Find practices that work for you.

For me, it’s meditation, writing, reading, nature, and yoga. For you, it may be lifting heavy weights, making music, and prayer. Find the stuff that fills your soul and make time for it. Even 10 minutes a day.

Don’t be afraid to test the waters.

Just because you made a choice a few years ago doesn’t mean you have to stick with it for the rest of your life. Don’t be afraid to try new things, new experiences, hobbies, even careers. If it’s a big change, take it one day at a time. Consider the worst that could happen and the best that could happen. Then dive in (or baby step in).

Get out of your head.

It’s easy to get caught up in our own problems and insecurities until we're in a puddle of life loathing and don’t know how to get out. Practice recognizing when negativity and sadness start to creep in, and then change it up. Go for a walk. Take 10 deep breaths. Make plans with a friend. Move your body. Listen to a podcast. This will help you stop the spiral of frustration and get a fresh perspective.
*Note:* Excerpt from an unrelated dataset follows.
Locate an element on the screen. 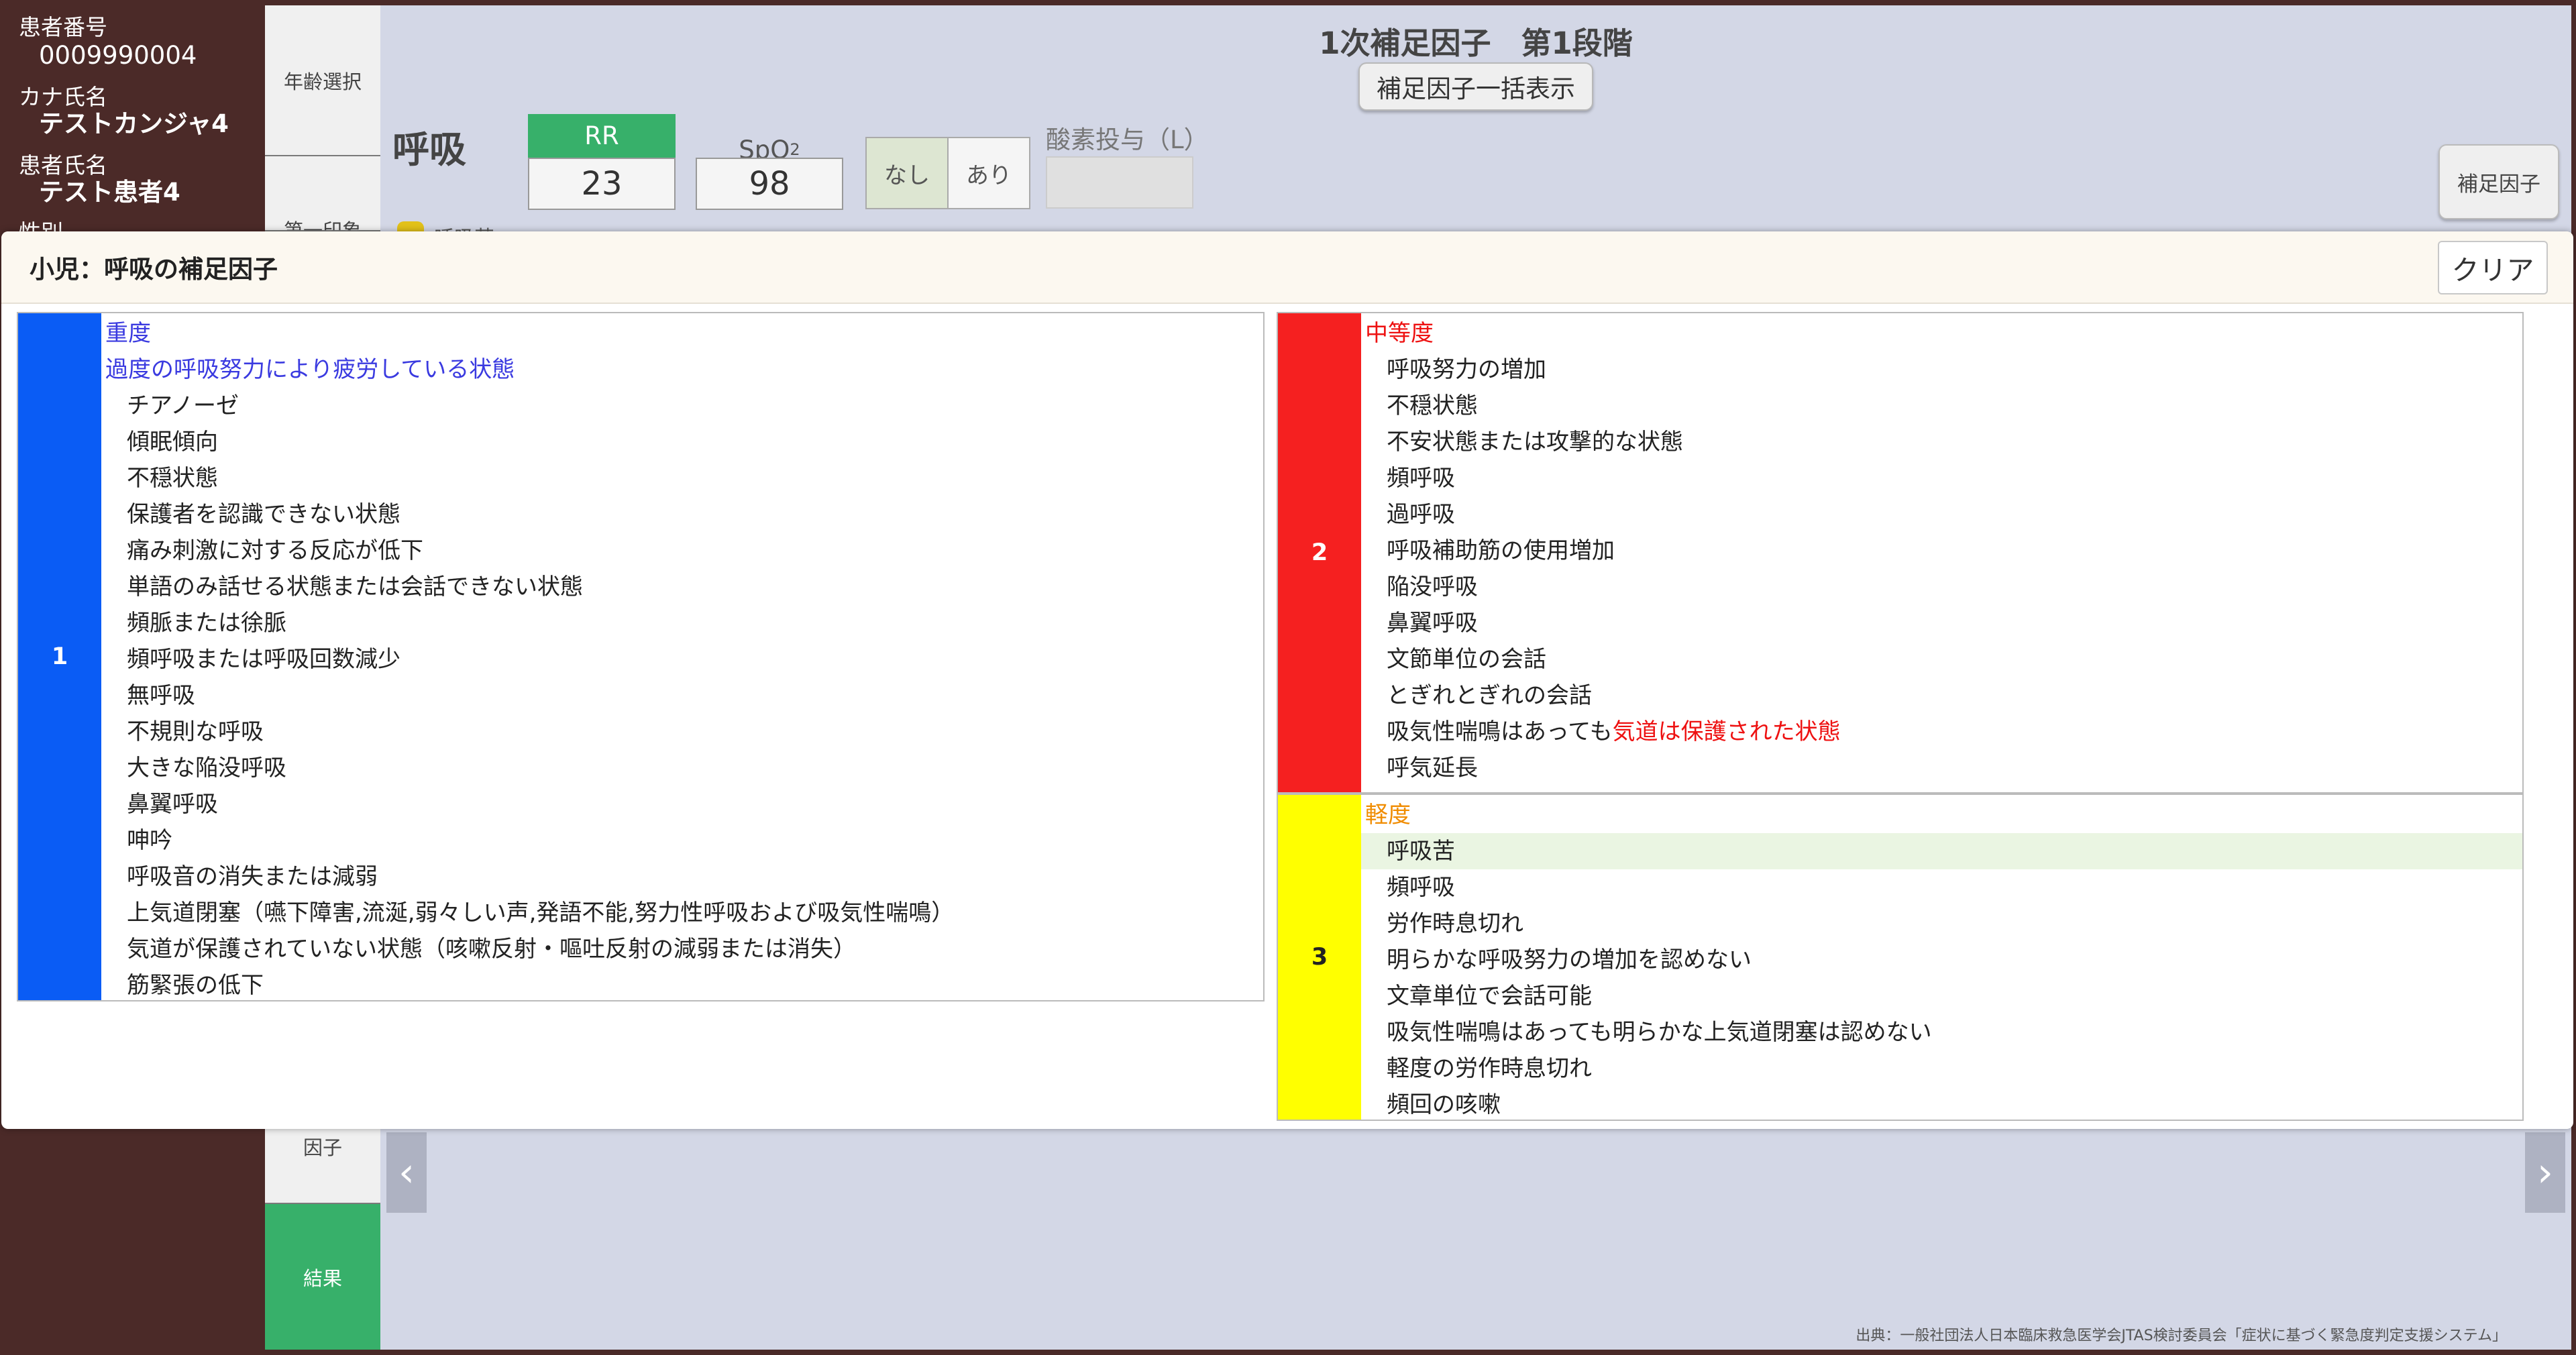  oxygen-dose-input is located at coordinates (1119, 182).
Get in a habit of self study.

What are your priorities? What are you grateful for? What are your goals for this week, this month, this year? What is bringing you down? What little changes can you make today? Write it down. Knowing yourself will help you make decisions that will lead you to where you want to be.

Make it important to you.

Carve out time every single day to take care of yourself. When you start to heal the inside (your heart, soul, and mind), your external reality will follow along. Most of all, don’t give up. Life will throw hard stuff at you. You will experience heartache, grief, loss, and a multitude of other hard experiences, but that doesn’t have to mean that your life sucks. Know that you are not alone. Know that you can take these experiences and grow through them. Know that you can find happiness and contentment right inside your heart with a little bit of practice.